TextNode(id_='1e939504-e9e5-4100-83c8-a345682d64fe', embedding=None, metadata={'Header 1': 'Books', 'filename': 'books.md', 'extension': '.md'}, excluded_embed_metadata_keys=[], excluded_llm_metadata_keys=[], relationships={<NodeRelationship.SOURCE: '1'>: RelatedNodeInfo(node_id='633e0cc9-602d-4150-9380-9deb46cf4aee', node_type=<ObjectType.DOCUMENT: '4'>, metadata={'filename': 'books.md', 'extension': '.md'}, hash='54f6dbc1566612a87ec0f9d2266d7502d2de2e5ad8e4bae9856c1c35190713ea'), <NodeRelationship.NEXT: '3'>: RelatedNodeInfo(node_id='57763c71-15b2-490e-8433-9a981296b8ed', node_type=<ObjectType.TEXT: '1'>, metadata={'Header 1': 'Books', 'Header 2': 'Business', 'filename': 'books.md', 'extension': '.md'}, hash='229bcfd44b3585334ce8c3fa2b6c8a3c9e398d6cdaa60130274df4d751fe8d11')}, text='Books\n\n==Highlighted== books are books I want to read next.', start_char_idx=2, end_char_idx=61, text_template='{metadata_str}\n\n{content}', metadata_template='{key}: {value}', metadata_seperator='\n')

In [54]:
for i, node in enumerate(nodes):
    print(f"Chunk {i} - ")
    print(node.text)

Chunk 0 - 
Books

==Highlighted== books are books I want to read next.
Chunk 1 - 
Business

[FREE - The Future of a Radical Price](https://www.amazon.com/FREE-Future-Radical-Price/dp/B0055PK366/)

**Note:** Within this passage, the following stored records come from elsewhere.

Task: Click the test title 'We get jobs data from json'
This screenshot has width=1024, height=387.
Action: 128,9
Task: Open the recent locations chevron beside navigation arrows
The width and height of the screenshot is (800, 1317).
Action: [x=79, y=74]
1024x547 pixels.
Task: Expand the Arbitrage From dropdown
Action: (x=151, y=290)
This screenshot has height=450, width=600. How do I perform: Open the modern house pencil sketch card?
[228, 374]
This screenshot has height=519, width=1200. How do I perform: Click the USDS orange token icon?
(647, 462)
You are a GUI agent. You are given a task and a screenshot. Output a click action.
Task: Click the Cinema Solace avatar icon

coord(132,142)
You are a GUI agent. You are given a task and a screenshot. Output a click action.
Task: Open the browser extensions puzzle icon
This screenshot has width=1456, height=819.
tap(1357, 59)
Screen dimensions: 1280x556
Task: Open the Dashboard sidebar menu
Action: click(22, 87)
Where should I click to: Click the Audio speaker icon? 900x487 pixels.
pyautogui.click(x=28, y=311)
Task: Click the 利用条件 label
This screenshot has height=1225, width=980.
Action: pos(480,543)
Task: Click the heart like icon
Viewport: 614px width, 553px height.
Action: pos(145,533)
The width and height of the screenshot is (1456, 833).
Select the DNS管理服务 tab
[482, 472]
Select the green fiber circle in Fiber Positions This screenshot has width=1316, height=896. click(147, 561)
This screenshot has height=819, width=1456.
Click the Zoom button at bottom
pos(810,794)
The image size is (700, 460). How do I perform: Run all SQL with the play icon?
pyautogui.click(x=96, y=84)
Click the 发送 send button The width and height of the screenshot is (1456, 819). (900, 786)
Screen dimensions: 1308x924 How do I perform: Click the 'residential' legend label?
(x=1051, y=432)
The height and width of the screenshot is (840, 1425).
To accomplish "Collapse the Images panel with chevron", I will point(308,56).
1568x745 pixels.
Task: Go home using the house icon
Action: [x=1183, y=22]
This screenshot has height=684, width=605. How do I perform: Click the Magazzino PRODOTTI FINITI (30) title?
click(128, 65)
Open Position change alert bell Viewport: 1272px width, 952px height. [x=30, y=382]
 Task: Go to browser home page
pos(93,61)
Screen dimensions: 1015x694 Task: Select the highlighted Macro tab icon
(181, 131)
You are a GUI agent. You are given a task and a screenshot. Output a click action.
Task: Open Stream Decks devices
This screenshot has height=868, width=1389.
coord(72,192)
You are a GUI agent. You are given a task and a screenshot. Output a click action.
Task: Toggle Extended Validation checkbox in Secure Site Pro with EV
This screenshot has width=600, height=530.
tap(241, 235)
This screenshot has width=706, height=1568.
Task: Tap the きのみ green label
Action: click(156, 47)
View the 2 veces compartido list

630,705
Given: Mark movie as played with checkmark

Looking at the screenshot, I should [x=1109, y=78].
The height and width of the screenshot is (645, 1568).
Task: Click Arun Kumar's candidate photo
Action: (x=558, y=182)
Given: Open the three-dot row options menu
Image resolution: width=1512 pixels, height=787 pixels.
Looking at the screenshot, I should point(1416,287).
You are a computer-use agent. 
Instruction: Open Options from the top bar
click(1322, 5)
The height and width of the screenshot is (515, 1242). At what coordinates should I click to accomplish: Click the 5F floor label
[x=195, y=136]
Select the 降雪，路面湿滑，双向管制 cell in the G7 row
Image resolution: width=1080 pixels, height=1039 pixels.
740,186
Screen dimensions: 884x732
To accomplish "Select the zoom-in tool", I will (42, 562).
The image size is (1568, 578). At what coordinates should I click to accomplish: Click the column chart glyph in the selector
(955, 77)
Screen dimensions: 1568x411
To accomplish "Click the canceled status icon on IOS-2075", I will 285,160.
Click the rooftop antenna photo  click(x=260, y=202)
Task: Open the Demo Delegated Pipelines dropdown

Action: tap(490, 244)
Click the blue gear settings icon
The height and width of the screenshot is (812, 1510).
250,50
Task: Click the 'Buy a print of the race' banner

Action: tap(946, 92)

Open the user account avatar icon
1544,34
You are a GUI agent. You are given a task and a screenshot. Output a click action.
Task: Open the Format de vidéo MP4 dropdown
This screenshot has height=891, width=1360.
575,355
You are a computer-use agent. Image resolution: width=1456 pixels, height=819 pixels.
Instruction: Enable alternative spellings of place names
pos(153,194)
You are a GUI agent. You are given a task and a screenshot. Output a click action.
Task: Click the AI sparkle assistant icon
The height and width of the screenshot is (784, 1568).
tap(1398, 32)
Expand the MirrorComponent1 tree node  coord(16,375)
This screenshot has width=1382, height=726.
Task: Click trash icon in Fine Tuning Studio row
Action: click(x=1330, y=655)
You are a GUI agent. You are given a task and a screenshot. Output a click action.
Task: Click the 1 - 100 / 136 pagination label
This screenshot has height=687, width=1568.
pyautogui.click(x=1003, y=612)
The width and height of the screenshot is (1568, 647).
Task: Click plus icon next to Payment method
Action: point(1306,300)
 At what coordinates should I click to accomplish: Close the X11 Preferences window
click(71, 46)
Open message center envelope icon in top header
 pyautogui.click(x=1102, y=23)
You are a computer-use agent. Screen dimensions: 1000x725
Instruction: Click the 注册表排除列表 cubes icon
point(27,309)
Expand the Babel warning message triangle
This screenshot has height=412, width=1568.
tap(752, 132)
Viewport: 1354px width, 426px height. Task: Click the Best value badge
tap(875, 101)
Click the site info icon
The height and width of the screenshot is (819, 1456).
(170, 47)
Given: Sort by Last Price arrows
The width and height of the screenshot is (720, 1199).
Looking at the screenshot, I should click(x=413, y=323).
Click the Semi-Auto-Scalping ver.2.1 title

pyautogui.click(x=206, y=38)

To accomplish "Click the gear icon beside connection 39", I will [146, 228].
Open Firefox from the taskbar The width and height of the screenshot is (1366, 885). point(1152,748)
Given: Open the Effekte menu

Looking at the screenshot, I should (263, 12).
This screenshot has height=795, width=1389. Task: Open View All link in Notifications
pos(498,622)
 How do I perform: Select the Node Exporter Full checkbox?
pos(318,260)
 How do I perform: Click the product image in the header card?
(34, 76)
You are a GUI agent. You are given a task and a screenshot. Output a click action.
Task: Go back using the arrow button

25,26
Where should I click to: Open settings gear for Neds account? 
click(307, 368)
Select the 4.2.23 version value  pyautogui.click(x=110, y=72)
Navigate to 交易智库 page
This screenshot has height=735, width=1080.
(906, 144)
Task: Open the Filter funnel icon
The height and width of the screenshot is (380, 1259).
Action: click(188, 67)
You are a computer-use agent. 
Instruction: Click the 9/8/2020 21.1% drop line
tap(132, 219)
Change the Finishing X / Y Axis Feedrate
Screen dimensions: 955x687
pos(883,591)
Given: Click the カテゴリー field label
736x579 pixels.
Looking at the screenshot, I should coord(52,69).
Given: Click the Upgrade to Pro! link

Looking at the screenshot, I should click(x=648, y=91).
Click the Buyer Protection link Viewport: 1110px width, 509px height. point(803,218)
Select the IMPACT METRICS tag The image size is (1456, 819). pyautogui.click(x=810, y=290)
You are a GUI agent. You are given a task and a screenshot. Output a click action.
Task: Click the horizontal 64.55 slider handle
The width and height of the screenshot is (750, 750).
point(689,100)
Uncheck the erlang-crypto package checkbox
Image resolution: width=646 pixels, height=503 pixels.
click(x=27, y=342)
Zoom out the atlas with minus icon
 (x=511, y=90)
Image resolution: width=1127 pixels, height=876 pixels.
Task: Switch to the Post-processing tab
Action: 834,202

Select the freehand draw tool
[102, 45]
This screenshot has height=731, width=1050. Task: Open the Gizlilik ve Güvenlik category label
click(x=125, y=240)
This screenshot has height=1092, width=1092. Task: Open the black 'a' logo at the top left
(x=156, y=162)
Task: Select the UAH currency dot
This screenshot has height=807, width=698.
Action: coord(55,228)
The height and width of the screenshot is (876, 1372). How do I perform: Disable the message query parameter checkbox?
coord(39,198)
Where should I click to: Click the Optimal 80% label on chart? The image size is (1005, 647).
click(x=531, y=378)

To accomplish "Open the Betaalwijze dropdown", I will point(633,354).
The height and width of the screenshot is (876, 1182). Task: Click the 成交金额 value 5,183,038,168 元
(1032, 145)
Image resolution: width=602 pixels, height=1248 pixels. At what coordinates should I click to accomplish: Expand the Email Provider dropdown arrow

[Seeing What's Next](https://www.amazon.com/Seeing-Whats-Next-Theories-Innovation/dp/1591391857/)

[Measure What Matters](https://www.amazon.com/Measure-What-Matters-Google-Foundation/dp/0525536221/)

[Crossing the Chasm](https://www.amazon.com/Crossing-Chasm-3rd-Disruptive-Mainstream/dp/0062356852/)

==[Hooked: How to Build Habit-Forming Products](https://www.amazon.com/Hooked-How-Build-Habit-Forming-Products/dp/0241184835/)==

[Reinventing Organizations](https://www.amazon.com/Reinventing-Organizations-Frederic-Laloux/dp/2960133501/)

[The Truth About New Rules of Business Writing](https://www.amazon.com/Truth-About-Rules-Business-Writing-ebook/dp/B0031PXEGS/)

[The Staff Engineer's Path](https://www.amazon.com/Staff-Engineers-Path-Individual-Contributors/dp/1098118731/)
Chunk 2 - 
Popular 

## Misc Notes
`SimpleDirectoryReader` reads all the files in the current directory, recursively if specified, and runs the file through a format-specific reader which will chunk a single file into multiple chunks. The resulting chunks are still `Document` objects. E.g., for PDFs, it will chunk the document per page, with each page getting its own Document object. With Markdowns it will chunk based on headers (I have verified H1 and H2, don't know about the rest).

`FlatReader` on the other hand will simply read the file as is without any format-specific parsing. The resulting `Document` object then needs to be passed through another more specific node parser. Using the `SimpleFileNodeParser` will result in a similar behavior as `SimpleDirectoryReader`. The difference is that `SimpleDirectoryReader` will use `MarkdownReader` to read Markdowns but `SimpleFileNodeParser` will use `MarkdownNodeParser`. The node parsers are better because they save the header information in the metadata, something that the readers do not.